- **Exercise brief**:
Rewrite the entries from the line containing "Open the Workflows tab in top navigation" through the line containing "Action: click(141, 530)" as a numbered list. Include both end lines and omit any blank lines.

━━━ Provided records ━━━

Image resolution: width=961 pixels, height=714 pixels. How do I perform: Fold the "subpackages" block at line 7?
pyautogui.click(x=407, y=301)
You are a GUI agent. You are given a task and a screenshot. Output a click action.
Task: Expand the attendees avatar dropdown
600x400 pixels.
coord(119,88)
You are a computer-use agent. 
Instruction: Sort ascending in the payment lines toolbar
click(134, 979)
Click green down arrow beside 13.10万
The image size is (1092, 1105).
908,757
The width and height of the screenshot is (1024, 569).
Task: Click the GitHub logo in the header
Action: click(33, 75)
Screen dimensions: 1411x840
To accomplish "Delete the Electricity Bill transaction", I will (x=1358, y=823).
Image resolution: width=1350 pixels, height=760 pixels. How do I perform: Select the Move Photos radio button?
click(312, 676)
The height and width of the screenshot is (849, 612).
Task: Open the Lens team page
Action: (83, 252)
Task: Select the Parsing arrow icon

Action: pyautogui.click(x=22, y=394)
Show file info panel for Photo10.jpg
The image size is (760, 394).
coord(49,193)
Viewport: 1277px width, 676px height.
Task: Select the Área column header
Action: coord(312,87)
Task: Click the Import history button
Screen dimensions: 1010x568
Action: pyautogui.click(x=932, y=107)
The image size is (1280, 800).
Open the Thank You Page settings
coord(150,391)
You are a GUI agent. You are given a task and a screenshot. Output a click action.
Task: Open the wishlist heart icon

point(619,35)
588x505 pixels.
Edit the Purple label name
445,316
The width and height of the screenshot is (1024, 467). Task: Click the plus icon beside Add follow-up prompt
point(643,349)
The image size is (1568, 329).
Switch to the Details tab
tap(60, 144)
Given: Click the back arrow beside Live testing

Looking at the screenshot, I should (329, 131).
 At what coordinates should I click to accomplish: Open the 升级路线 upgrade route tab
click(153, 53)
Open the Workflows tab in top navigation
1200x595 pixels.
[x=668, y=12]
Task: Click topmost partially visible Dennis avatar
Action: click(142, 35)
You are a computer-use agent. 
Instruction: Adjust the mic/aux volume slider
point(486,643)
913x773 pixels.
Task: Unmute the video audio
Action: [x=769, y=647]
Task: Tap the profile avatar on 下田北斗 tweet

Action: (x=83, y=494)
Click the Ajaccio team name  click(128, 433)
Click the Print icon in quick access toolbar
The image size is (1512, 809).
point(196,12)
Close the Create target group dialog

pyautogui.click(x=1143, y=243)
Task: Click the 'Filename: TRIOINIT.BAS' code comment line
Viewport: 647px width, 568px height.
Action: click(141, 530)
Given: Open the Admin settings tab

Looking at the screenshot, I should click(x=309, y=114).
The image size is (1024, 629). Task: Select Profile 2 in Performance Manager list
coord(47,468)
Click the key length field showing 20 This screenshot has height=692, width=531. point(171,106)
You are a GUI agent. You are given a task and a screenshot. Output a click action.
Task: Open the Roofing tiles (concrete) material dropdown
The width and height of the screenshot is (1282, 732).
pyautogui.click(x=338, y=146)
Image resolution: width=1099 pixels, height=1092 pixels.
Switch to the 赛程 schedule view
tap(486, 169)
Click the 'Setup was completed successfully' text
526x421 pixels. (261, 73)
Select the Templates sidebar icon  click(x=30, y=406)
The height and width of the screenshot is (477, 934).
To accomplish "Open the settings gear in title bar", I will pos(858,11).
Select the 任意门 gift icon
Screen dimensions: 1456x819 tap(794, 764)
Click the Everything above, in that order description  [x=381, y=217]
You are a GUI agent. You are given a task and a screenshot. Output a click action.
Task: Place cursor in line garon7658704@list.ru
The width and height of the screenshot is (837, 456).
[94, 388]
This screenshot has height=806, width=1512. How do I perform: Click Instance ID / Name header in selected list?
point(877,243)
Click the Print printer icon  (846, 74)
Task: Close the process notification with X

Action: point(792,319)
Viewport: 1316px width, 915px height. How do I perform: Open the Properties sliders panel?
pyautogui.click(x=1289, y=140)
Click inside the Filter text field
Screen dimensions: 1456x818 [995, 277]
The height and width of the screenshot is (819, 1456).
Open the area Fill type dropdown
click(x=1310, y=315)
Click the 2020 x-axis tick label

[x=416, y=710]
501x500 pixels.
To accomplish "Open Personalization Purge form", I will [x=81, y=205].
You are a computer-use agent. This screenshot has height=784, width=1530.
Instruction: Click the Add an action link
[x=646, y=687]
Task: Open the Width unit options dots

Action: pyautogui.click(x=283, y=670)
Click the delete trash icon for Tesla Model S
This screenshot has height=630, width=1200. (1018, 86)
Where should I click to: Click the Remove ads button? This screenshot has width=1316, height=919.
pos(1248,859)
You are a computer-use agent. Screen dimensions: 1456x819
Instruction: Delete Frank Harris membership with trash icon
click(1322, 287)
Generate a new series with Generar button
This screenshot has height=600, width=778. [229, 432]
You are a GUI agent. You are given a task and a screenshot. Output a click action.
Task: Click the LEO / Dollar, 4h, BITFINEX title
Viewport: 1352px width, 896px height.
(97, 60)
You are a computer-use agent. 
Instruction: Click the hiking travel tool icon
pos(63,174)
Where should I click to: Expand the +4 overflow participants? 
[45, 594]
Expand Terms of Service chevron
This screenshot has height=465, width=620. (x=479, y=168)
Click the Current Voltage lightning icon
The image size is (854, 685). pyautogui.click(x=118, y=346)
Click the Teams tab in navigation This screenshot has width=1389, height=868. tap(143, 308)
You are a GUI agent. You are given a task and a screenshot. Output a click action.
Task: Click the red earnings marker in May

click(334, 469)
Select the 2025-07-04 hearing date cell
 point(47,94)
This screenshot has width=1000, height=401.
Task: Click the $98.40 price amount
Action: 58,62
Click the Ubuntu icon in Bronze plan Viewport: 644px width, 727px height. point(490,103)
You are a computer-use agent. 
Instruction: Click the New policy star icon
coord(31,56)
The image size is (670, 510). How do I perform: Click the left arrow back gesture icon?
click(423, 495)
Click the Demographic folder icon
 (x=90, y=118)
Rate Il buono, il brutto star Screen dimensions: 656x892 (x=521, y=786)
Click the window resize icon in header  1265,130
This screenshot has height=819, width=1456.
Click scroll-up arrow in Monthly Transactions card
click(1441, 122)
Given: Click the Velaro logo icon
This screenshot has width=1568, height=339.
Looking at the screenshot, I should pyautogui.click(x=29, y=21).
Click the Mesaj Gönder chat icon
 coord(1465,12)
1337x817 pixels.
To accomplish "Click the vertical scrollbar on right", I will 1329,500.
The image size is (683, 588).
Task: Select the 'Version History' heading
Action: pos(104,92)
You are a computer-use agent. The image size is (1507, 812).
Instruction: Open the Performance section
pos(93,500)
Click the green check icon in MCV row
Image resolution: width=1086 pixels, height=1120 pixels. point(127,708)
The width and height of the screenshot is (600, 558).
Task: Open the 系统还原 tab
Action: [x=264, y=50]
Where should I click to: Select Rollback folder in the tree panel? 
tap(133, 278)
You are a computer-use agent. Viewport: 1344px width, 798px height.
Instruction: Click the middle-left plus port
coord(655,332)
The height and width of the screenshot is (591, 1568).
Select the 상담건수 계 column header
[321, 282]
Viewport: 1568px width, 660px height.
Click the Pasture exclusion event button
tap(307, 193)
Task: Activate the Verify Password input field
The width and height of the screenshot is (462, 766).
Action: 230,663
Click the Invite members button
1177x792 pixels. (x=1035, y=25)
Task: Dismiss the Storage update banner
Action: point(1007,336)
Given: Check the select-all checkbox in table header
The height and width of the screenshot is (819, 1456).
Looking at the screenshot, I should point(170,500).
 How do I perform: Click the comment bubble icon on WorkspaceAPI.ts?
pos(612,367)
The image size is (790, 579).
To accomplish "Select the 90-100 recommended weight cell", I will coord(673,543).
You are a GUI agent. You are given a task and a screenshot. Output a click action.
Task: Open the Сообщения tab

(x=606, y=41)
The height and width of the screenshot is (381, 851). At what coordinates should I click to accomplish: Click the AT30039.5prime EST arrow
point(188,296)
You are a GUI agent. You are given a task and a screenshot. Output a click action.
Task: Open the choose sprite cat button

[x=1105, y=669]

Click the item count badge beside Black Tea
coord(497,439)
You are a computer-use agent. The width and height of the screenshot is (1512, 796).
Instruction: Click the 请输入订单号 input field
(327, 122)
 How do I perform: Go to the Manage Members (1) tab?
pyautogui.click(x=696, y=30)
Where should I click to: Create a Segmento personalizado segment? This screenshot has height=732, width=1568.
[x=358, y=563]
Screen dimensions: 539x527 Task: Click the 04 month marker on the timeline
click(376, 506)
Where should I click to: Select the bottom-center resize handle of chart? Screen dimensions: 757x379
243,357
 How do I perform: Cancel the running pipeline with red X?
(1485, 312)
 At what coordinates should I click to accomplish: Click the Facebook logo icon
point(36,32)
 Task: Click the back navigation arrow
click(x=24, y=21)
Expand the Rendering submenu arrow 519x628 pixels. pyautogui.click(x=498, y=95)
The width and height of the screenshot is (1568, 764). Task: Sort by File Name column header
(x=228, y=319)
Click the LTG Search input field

━━━

- **Exercise answer**:
1. Open the Workflows tab in top navigation
2. 1200x595 pixels.
3. [x=668, y=12]
4. Task: Click topmost partially visible Dennis avatar
5. Action: click(142, 35)
6. You are a computer-use agent. 
7. Instruction: Adjust the mic/aux volume slider
8. point(486,643)
9. 913x773 pixels.
10. Task: Unmute the video audio
11. Action: [x=769, y=647]
12. Task: Tap the profile avatar on 下田北斗 tweet
13. Action: (x=83, y=494)
14. Click the Ajaccio team name  click(128, 433)
15. Click the Print icon in quick access toolbar
16. The image size is (1512, 809).
17. point(196,12)
18. Close the Create target group dialog
19. pyautogui.click(x=1143, y=243)
20. Task: Click the 'Filename: TRIOINIT.BAS' code comment line
21. Viewport: 647px width, 568px height.
22. Action: click(141, 530)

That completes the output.